• **TRY IT**
Produce an exact transcript of all the records.

• **DATA EXCERPTS**
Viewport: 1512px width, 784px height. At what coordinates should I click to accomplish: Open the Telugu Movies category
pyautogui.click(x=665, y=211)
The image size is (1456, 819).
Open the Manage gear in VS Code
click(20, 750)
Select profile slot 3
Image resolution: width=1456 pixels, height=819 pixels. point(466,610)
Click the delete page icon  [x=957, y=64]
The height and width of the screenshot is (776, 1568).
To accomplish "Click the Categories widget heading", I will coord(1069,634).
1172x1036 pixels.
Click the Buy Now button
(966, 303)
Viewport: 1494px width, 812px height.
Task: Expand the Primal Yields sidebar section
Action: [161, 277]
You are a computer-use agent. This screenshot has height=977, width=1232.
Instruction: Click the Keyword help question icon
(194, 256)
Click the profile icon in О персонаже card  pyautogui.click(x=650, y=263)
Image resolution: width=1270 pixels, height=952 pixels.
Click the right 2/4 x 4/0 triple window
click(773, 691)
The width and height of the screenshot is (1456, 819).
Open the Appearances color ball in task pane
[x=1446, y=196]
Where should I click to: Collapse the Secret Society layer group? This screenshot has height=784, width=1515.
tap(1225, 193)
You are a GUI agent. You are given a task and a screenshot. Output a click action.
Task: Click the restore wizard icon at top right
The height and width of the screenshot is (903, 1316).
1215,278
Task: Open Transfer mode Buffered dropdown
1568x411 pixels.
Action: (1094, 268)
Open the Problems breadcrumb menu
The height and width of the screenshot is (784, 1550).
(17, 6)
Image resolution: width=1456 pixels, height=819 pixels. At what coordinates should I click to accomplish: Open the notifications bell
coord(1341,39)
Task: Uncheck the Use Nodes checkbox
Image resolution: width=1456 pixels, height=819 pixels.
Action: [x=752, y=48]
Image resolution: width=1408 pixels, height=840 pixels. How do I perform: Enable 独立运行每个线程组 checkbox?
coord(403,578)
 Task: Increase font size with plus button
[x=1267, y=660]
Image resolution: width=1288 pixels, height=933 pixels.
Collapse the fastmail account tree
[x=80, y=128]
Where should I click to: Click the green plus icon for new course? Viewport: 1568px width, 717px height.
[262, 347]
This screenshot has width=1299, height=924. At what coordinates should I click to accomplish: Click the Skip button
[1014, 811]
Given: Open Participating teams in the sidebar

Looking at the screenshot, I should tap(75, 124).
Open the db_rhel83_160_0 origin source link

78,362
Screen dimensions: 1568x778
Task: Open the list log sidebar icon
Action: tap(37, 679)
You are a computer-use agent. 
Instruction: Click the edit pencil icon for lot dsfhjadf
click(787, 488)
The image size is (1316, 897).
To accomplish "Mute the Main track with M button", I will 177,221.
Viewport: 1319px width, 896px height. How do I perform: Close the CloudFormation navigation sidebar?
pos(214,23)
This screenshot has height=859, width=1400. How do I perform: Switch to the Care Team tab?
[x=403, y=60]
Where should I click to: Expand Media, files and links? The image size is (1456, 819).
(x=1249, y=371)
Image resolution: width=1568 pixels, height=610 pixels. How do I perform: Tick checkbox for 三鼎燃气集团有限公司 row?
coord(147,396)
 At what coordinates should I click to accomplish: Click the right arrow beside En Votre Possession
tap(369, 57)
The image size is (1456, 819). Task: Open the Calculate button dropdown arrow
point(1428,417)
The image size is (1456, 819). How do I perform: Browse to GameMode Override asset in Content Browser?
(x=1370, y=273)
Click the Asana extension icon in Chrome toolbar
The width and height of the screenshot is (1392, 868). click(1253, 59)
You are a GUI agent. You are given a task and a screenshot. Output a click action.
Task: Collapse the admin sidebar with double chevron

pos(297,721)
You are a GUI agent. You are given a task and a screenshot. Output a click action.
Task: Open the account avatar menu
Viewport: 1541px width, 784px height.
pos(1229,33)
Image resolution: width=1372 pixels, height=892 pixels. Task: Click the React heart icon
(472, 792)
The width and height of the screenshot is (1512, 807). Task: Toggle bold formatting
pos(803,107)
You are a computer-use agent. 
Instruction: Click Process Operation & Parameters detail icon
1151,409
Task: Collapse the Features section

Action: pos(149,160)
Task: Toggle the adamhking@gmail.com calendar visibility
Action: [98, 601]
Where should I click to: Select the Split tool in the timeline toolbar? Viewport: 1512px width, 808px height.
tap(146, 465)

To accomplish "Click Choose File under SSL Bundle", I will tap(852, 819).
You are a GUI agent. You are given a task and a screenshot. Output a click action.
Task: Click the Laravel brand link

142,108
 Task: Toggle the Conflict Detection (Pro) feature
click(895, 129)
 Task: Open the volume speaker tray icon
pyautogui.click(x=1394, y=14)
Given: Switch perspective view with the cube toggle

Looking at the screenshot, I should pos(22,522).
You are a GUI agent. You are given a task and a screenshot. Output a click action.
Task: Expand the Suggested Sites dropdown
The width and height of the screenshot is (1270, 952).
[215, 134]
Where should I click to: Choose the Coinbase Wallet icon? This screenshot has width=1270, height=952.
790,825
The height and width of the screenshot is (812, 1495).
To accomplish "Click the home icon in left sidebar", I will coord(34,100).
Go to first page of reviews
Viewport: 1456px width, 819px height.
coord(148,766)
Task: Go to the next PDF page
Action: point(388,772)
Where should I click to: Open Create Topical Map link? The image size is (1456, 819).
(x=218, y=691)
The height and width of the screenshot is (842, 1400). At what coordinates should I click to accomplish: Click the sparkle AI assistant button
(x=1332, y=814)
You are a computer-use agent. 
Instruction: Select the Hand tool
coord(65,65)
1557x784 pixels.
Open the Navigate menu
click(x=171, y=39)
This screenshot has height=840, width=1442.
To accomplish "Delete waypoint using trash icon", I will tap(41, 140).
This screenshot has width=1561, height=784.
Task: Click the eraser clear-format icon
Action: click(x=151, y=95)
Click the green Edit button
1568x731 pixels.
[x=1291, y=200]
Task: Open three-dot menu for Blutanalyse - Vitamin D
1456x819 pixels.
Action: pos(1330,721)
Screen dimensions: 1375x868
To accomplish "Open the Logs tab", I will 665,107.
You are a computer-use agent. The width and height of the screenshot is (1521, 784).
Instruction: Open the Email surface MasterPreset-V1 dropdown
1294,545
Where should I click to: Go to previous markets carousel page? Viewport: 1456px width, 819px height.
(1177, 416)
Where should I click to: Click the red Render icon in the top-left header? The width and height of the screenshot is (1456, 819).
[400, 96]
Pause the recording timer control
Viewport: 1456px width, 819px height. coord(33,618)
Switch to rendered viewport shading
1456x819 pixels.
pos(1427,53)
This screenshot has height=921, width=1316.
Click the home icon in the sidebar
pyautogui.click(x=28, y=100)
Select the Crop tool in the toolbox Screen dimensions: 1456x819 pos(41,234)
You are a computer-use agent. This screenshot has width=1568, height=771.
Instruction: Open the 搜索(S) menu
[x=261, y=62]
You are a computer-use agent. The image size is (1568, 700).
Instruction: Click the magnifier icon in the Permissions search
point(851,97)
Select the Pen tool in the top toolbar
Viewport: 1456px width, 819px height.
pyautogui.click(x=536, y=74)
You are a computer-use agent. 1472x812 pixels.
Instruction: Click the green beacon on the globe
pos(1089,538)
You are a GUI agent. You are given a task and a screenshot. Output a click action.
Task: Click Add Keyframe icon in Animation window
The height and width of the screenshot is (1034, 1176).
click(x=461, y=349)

• **EXERCISE ANSWER**
Viewport: 1512px width, 784px height. At what coordinates should I click to accomplish: Open the Telugu Movies category
pyautogui.click(x=665, y=211)
The image size is (1456, 819).
Open the Manage gear in VS Code
click(20, 750)
Select profile slot 3
Image resolution: width=1456 pixels, height=819 pixels. point(466,610)
Click the delete page icon  [x=957, y=64]
The height and width of the screenshot is (776, 1568).
To accomplish "Click the Categories widget heading", I will coord(1069,634).
1172x1036 pixels.
Click the Buy Now button
(966, 303)
Viewport: 1494px width, 812px height.
Task: Expand the Primal Yields sidebar section
Action: [161, 277]
You are a computer-use agent. This screenshot has height=977, width=1232.
Instruction: Click the Keyword help question icon
(194, 256)
Click the profile icon in О персонаже card  pyautogui.click(x=650, y=263)
Image resolution: width=1270 pixels, height=952 pixels.
Click the right 2/4 x 4/0 triple window
click(773, 691)
The width and height of the screenshot is (1456, 819).
Open the Appearances color ball in task pane
[x=1446, y=196]
Where should I click to: Collapse the Secret Society layer group? This screenshot has height=784, width=1515.
tap(1225, 193)
You are a GUI agent. You are given a task and a screenshot. Output a click action.
Task: Click the restore wizard icon at top right
The height and width of the screenshot is (903, 1316).
1215,278
Task: Open Transfer mode Buffered dropdown
1568x411 pixels.
Action: (1094, 268)
Open the Problems breadcrumb menu
The height and width of the screenshot is (784, 1550).
(17, 6)
Image resolution: width=1456 pixels, height=819 pixels. At what coordinates should I click to accomplish: Open the notifications bell
coord(1341,39)
Task: Uncheck the Use Nodes checkbox
Image resolution: width=1456 pixels, height=819 pixels.
Action: [x=752, y=48]
Image resolution: width=1408 pixels, height=840 pixels. How do I perform: Enable 独立运行每个线程组 checkbox?
coord(403,578)
 Task: Increase font size with plus button
[x=1267, y=660]
Image resolution: width=1288 pixels, height=933 pixels.
Collapse the fastmail account tree
[x=80, y=128]
Where should I click to: Click the green plus icon for new course? Viewport: 1568px width, 717px height.
[262, 347]
This screenshot has width=1299, height=924. At what coordinates should I click to accomplish: Click the Skip button
[1014, 811]
Given: Open Participating teams in the sidebar

Looking at the screenshot, I should tap(75, 124).
Open the db_rhel83_160_0 origin source link

78,362
Screen dimensions: 1568x778
Task: Open the list log sidebar icon
Action: tap(37, 679)
You are a computer-use agent. 
Instruction: Click the edit pencil icon for lot dsfhjadf
click(787, 488)
The image size is (1316, 897).
To accomplish "Mute the Main track with M button", I will 177,221.
Viewport: 1319px width, 896px height. How do I perform: Close the CloudFormation navigation sidebar?
pos(214,23)
This screenshot has height=859, width=1400. How do I perform: Switch to the Care Team tab?
[x=403, y=60]
Where should I click to: Expand Media, files and links? The image size is (1456, 819).
(x=1249, y=371)
Image resolution: width=1568 pixels, height=610 pixels. How do I perform: Tick checkbox for 三鼎燃气集团有限公司 row?
coord(147,396)
 At what coordinates should I click to accomplish: Click the right arrow beside En Votre Possession
tap(369, 57)
The image size is (1456, 819). Task: Open the Calculate button dropdown arrow
point(1428,417)
The image size is (1456, 819). How do I perform: Browse to GameMode Override asset in Content Browser?
(x=1370, y=273)
Click the Asana extension icon in Chrome toolbar
The width and height of the screenshot is (1392, 868). click(1253, 59)
You are a GUI agent. You are given a task and a screenshot. Output a click action.
Task: Collapse the admin sidebar with double chevron

pos(297,721)
You are a GUI agent. You are given a task and a screenshot. Output a click action.
Task: Open the account avatar menu
Viewport: 1541px width, 784px height.
pos(1229,33)
Image resolution: width=1372 pixels, height=892 pixels. Task: Click the React heart icon
(472, 792)
The width and height of the screenshot is (1512, 807). Task: Toggle bold formatting
pos(803,107)
You are a computer-use agent. 
Instruction: Click Process Operation & Parameters detail icon
1151,409
Task: Collapse the Features section

Action: pos(149,160)
Task: Toggle the adamhking@gmail.com calendar visibility
Action: [98, 601]
Where should I click to: Select the Split tool in the timeline toolbar? Viewport: 1512px width, 808px height.
tap(146, 465)

To accomplish "Click Choose File under SSL Bundle", I will tap(852, 819).
You are a GUI agent. You are given a task and a screenshot. Output a click action.
Task: Click the Laravel brand link

142,108
 Task: Toggle the Conflict Detection (Pro) feature
click(895, 129)
 Task: Open the volume speaker tray icon
pyautogui.click(x=1394, y=14)
Given: Switch perspective view with the cube toggle

Looking at the screenshot, I should pos(22,522).
You are a GUI agent. You are given a task and a screenshot. Output a click action.
Task: Expand the Suggested Sites dropdown
The width and height of the screenshot is (1270, 952).
[215, 134]
Where should I click to: Choose the Coinbase Wallet icon? This screenshot has width=1270, height=952.
790,825
The height and width of the screenshot is (812, 1495).
To accomplish "Click the home icon in left sidebar", I will coord(34,100).
Go to first page of reviews
Viewport: 1456px width, 819px height.
coord(148,766)
Task: Go to the next PDF page
Action: point(388,772)
Where should I click to: Open Create Topical Map link? The image size is (1456, 819).
(x=218, y=691)
The height and width of the screenshot is (842, 1400). At what coordinates should I click to accomplish: Click the sparkle AI assistant button
(x=1332, y=814)
You are a computer-use agent. 
Instruction: Select the Hand tool
coord(65,65)
1557x784 pixels.
Open the Navigate menu
click(x=171, y=39)
This screenshot has height=840, width=1442.
To accomplish "Delete waypoint using trash icon", I will tap(41, 140).
This screenshot has width=1561, height=784.
Task: Click the eraser clear-format icon
Action: click(x=151, y=95)
Click the green Edit button
1568x731 pixels.
[x=1291, y=200]
Task: Open three-dot menu for Blutanalyse - Vitamin D
1456x819 pixels.
Action: pos(1330,721)
Screen dimensions: 1375x868
To accomplish "Open the Logs tab", I will 665,107.
You are a computer-use agent. The width and height of the screenshot is (1521, 784).
Instruction: Open the Email surface MasterPreset-V1 dropdown
1294,545
Where should I click to: Go to previous markets carousel page? Viewport: 1456px width, 819px height.
(1177, 416)
Where should I click to: Click the red Render icon in the top-left header? The width and height of the screenshot is (1456, 819).
[400, 96]
Pause the recording timer control
Viewport: 1456px width, 819px height. coord(33,618)
Switch to rendered viewport shading
1456x819 pixels.
pos(1427,53)
This screenshot has height=921, width=1316.
Click the home icon in the sidebar
pyautogui.click(x=28, y=100)
Select the Crop tool in the toolbox Screen dimensions: 1456x819 pos(41,234)
You are a computer-use agent. This screenshot has width=1568, height=771.
Instruction: Open the 搜索(S) menu
[x=261, y=62]
You are a computer-use agent. The image size is (1568, 700).
Instruction: Click the magnifier icon in the Permissions search
point(851,97)
Select the Pen tool in the top toolbar
Viewport: 1456px width, 819px height.
pyautogui.click(x=536, y=74)
You are a computer-use agent. 1472x812 pixels.
Instruction: Click the green beacon on the globe
pos(1089,538)
You are a GUI agent. You are given a task and a screenshot. Output a click action.
Task: Click Add Keyframe icon in Animation window
The height and width of the screenshot is (1034, 1176).
click(x=461, y=349)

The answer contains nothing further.